**Pixel coordinate grounding data**.
◇ ◇ ◇
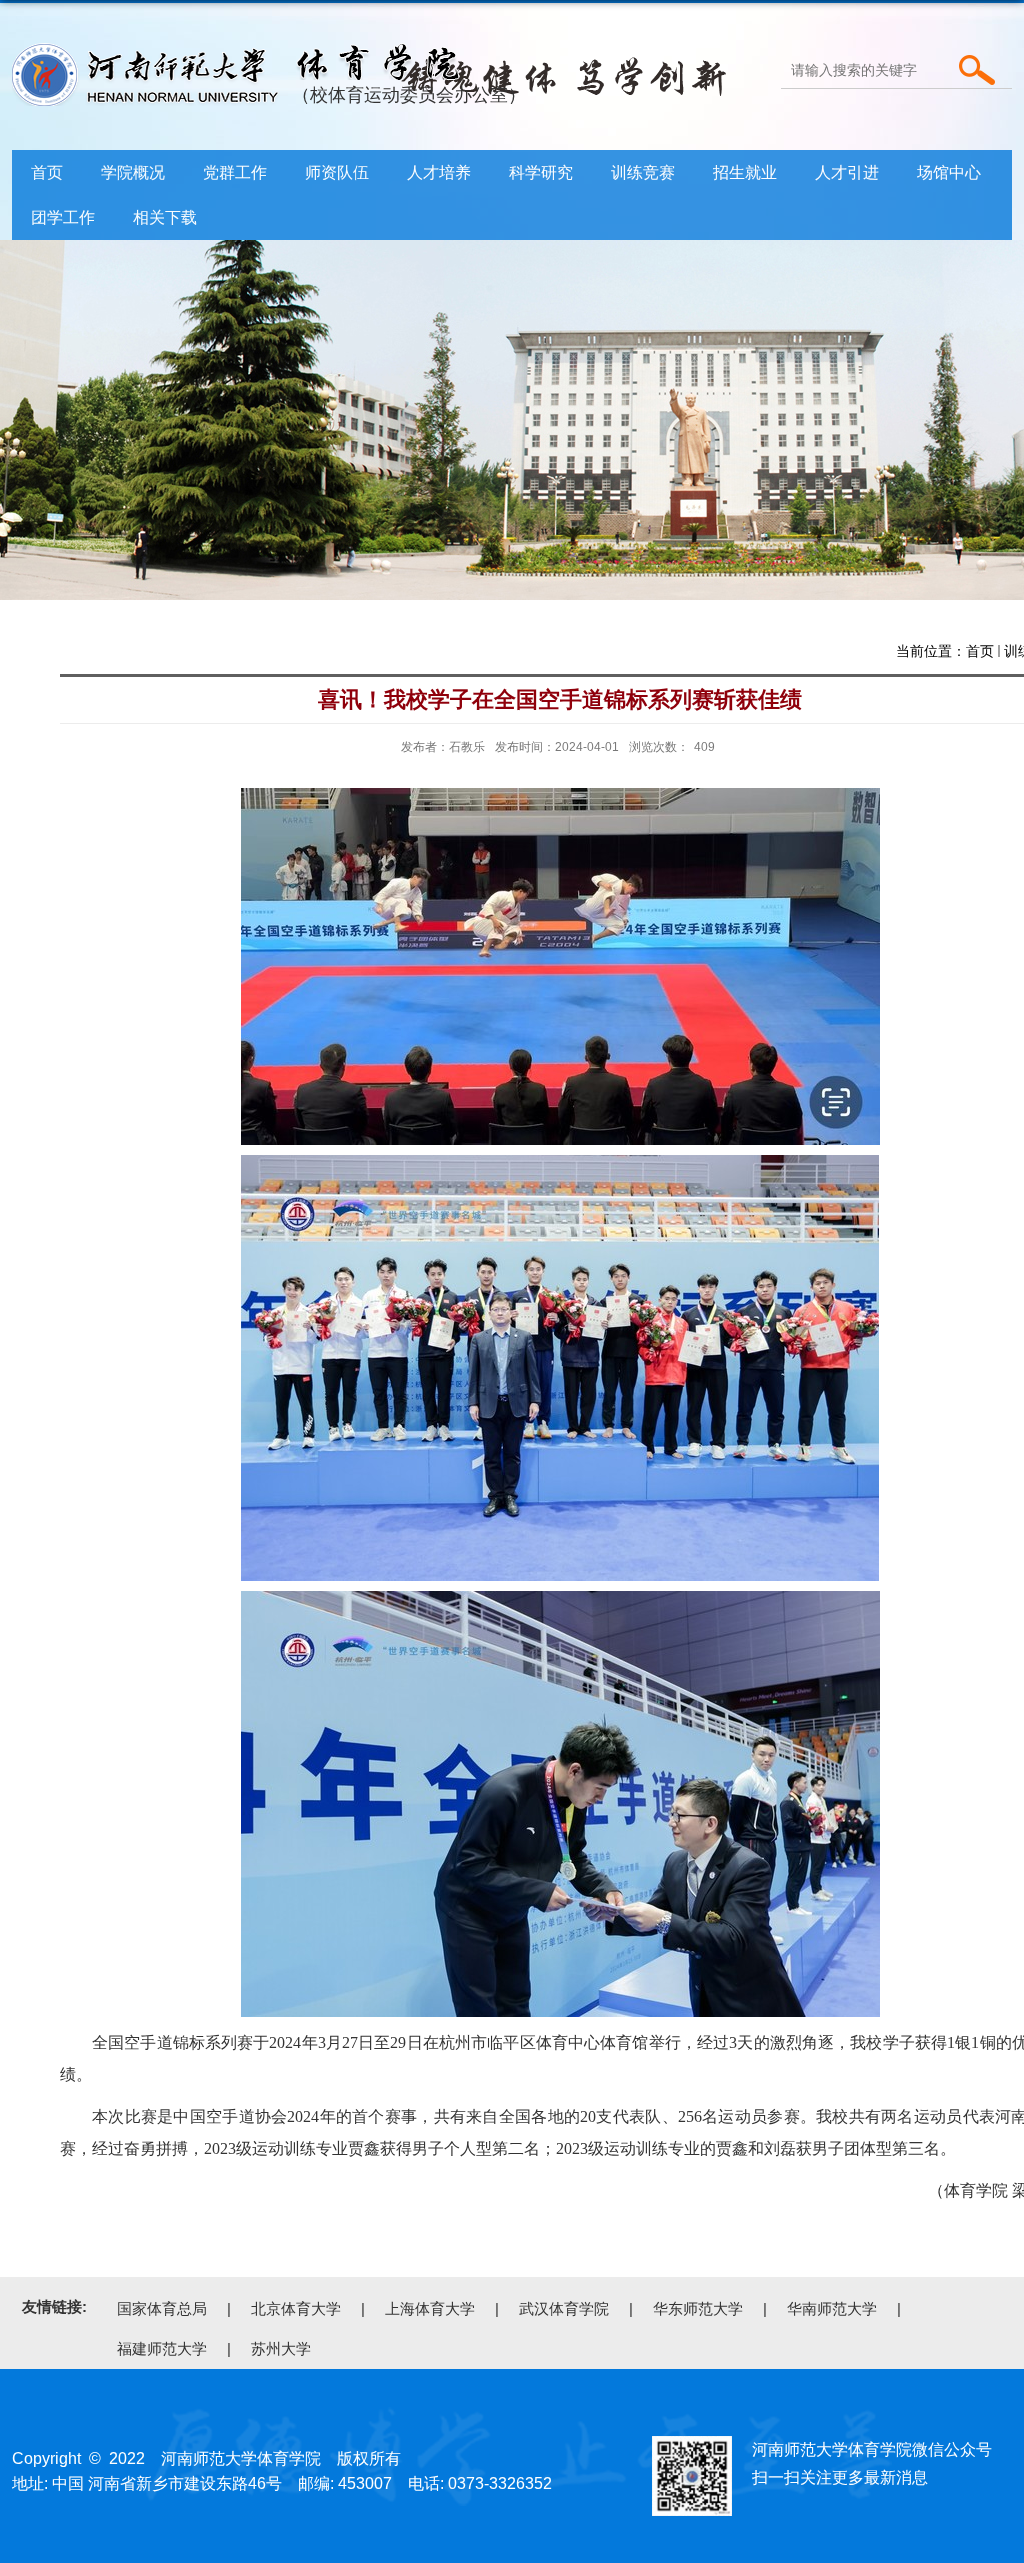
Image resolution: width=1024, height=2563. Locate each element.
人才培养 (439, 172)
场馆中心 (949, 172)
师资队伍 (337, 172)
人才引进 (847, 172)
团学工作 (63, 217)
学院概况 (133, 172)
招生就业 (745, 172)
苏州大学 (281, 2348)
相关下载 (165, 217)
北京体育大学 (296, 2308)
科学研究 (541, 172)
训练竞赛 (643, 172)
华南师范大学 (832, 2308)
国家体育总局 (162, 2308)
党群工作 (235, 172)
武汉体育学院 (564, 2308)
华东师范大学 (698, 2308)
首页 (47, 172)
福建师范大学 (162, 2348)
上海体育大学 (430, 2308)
◇ ◇ ◇
What is needed is an exact copy of the entries, without any images.

**SOLUTION TO THE EXERCISE**.
Image resolution: width=1024, height=2563. Locate each element.
人才培养 (439, 172)
场馆中心 (949, 172)
师资队伍 (337, 172)
人才引进 (847, 172)
团学工作 (63, 217)
学院概况 (133, 172)
招生就业 (745, 172)
苏州大学 (281, 2348)
相关下载 (165, 217)
北京体育大学 (296, 2308)
科学研究 (541, 172)
训练竞赛 (643, 172)
华南师范大学 (832, 2308)
国家体育总局 (162, 2308)
党群工作 (235, 172)
武汉体育学院 (564, 2308)
华东师范大学 (698, 2308)
首页 (47, 172)
福建师范大学 (162, 2348)
上海体育大学 (430, 2308)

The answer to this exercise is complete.